=== DATA EXCERPTS ===

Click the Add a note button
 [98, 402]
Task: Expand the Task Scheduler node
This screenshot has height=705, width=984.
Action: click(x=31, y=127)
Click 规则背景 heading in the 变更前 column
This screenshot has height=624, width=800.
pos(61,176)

===

| EXERCISE DESCRIPTION |
Return the records in full. Omit nothing.

| FINISHED TASK |
Click the Add a note button
 [98, 402]
Task: Expand the Task Scheduler node
This screenshot has height=705, width=984.
Action: click(x=31, y=127)
Click 规则背景 heading in the 变更前 column
This screenshot has height=624, width=800.
pos(61,176)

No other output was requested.